▶ _Your objective_: Return all lines of the data in which the string "toolbar" occurs.

START Entries supplied

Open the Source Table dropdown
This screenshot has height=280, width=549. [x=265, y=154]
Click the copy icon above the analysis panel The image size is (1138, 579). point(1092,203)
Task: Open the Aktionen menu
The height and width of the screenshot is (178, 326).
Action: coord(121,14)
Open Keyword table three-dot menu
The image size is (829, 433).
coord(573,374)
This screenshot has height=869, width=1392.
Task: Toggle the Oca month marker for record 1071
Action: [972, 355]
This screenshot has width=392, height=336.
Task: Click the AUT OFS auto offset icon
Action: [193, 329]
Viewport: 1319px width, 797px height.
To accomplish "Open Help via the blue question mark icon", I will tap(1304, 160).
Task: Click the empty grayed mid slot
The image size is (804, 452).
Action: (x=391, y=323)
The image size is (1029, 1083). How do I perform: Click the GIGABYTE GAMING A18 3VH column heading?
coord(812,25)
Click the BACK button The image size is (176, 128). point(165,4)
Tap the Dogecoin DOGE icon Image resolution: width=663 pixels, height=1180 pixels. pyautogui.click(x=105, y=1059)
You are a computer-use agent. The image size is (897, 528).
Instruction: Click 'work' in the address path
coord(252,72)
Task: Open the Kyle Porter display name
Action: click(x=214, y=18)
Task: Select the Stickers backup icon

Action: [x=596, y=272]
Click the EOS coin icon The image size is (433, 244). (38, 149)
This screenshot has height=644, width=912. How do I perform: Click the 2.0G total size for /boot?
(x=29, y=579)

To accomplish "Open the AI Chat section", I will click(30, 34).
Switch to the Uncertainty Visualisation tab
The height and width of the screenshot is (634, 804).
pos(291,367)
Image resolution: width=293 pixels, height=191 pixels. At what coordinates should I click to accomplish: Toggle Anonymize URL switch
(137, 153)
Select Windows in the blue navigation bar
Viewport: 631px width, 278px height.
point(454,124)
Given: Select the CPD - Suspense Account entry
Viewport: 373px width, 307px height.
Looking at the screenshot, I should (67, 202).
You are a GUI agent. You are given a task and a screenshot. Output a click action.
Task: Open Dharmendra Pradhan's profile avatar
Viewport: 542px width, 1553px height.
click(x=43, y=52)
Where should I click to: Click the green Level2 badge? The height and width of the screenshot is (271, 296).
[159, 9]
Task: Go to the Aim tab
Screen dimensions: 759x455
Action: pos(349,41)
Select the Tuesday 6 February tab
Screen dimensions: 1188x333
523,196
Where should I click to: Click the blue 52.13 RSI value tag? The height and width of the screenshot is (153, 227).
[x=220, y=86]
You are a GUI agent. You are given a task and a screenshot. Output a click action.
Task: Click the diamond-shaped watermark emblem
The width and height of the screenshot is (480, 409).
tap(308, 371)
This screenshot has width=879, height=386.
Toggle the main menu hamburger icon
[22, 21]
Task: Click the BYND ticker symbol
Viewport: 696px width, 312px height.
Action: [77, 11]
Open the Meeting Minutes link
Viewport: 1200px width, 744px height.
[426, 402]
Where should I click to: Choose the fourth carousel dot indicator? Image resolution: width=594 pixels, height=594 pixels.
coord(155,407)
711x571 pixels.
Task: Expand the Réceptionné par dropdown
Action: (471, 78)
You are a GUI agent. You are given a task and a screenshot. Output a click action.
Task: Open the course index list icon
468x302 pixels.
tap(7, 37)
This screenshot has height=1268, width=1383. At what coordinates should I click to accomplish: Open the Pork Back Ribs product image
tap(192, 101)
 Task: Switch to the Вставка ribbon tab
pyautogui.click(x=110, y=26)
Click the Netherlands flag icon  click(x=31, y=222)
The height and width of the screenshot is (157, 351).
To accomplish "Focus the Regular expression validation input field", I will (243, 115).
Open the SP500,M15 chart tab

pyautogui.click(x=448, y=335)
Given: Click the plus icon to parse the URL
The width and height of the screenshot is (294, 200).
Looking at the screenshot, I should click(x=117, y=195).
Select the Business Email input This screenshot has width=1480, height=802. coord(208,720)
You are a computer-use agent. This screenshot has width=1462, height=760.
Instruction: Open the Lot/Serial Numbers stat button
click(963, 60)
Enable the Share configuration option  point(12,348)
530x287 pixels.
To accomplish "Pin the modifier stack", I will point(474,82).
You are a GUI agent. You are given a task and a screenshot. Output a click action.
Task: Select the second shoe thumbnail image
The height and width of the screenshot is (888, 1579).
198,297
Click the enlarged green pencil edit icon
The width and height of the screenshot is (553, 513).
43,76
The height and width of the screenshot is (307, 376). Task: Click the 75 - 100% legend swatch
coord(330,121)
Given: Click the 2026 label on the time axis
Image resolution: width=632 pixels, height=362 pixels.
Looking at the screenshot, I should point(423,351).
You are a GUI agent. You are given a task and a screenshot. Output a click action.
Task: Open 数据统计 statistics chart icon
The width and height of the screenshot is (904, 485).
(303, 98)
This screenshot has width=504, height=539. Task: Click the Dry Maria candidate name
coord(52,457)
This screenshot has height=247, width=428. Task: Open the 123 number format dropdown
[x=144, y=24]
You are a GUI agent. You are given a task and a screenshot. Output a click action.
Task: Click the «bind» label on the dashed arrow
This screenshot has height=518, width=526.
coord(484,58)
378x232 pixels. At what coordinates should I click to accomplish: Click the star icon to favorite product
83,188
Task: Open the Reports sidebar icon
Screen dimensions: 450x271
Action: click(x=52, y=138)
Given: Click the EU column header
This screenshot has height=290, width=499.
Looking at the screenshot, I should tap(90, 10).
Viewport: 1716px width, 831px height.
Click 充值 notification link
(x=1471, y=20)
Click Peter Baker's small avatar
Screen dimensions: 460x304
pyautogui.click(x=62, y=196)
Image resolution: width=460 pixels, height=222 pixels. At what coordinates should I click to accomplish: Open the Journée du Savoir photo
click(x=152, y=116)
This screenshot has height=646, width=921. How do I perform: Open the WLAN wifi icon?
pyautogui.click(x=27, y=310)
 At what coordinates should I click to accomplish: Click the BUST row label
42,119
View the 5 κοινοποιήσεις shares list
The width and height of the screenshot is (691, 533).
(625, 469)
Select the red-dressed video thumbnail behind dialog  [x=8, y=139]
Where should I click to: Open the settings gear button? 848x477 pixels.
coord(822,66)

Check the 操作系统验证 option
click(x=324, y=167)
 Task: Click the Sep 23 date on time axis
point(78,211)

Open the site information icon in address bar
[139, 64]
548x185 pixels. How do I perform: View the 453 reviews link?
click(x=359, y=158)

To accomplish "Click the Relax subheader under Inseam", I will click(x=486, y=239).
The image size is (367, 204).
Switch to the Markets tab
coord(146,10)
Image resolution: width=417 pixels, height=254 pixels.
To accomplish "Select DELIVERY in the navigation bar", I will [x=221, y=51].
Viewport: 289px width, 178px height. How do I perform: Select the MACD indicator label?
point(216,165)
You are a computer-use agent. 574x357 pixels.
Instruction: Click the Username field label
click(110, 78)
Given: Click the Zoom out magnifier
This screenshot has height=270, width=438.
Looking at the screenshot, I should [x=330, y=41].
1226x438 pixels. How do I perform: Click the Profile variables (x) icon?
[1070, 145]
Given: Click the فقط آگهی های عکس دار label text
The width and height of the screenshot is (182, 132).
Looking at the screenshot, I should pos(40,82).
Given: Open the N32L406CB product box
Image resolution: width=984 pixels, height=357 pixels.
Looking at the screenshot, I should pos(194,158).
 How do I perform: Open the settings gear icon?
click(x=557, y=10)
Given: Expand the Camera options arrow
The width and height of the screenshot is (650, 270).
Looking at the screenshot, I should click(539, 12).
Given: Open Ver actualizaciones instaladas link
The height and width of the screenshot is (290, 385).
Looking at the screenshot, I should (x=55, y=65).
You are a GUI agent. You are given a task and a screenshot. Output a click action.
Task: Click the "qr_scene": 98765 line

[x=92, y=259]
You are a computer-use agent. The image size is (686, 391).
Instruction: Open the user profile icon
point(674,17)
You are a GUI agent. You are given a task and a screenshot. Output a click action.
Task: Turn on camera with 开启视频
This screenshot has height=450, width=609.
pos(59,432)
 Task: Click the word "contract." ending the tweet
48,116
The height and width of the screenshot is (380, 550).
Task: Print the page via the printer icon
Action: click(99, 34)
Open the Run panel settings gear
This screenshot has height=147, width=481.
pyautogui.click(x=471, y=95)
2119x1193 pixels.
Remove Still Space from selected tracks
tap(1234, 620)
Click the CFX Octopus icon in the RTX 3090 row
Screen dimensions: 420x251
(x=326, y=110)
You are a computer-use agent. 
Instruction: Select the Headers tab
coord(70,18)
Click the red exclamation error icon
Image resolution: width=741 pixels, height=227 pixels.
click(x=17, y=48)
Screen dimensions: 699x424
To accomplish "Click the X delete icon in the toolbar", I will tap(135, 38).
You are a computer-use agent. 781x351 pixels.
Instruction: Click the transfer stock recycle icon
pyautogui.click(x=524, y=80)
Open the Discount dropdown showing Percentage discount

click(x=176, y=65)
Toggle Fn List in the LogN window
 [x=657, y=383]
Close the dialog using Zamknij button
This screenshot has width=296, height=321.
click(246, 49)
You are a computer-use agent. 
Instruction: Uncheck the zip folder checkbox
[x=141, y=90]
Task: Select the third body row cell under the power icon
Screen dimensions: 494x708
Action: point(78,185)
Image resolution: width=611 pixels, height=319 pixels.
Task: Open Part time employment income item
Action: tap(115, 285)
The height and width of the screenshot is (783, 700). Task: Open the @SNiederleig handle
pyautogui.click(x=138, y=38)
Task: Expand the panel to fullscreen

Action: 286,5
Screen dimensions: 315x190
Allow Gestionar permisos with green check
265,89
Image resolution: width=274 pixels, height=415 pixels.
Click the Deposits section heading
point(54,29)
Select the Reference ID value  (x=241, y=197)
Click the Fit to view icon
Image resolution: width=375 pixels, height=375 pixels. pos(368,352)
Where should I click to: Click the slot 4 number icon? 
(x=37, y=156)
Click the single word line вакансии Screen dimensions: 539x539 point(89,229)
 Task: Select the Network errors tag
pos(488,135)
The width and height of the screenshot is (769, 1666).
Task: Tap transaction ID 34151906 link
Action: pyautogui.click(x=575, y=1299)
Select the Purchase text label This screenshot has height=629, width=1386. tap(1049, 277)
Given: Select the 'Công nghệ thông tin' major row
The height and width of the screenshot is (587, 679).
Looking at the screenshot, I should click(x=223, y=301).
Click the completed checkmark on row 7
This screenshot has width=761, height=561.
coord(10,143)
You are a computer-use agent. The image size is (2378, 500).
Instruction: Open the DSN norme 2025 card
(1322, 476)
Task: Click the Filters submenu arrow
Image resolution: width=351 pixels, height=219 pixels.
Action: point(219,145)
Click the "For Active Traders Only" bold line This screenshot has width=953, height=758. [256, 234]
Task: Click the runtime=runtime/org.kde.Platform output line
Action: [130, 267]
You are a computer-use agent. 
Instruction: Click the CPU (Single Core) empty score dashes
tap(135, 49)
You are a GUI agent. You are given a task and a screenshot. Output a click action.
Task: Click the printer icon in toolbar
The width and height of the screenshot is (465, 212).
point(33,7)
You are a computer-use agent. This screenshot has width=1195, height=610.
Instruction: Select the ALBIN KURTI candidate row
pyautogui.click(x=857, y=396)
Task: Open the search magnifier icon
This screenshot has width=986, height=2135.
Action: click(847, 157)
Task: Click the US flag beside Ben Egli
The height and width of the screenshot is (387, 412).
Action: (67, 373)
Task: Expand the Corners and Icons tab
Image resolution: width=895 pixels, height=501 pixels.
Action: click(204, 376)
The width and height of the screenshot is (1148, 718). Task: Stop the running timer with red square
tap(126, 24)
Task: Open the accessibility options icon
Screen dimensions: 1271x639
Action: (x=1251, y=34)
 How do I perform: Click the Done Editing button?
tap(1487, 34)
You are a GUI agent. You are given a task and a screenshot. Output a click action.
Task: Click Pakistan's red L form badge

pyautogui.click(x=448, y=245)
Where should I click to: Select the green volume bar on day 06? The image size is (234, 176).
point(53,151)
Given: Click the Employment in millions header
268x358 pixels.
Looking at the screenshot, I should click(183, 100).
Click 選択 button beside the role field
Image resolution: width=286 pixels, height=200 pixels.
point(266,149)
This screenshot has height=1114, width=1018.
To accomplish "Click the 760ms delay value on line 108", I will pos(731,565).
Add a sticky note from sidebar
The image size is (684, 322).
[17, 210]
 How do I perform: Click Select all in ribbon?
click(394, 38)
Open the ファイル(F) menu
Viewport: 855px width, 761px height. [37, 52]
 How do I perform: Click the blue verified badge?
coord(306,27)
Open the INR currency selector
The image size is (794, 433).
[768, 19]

END Entries supplied

▶ _Reply_:
To accomplish "Click the X delete icon in the toolbar", I will tap(135, 38).
Task: Click the printer icon in toolbar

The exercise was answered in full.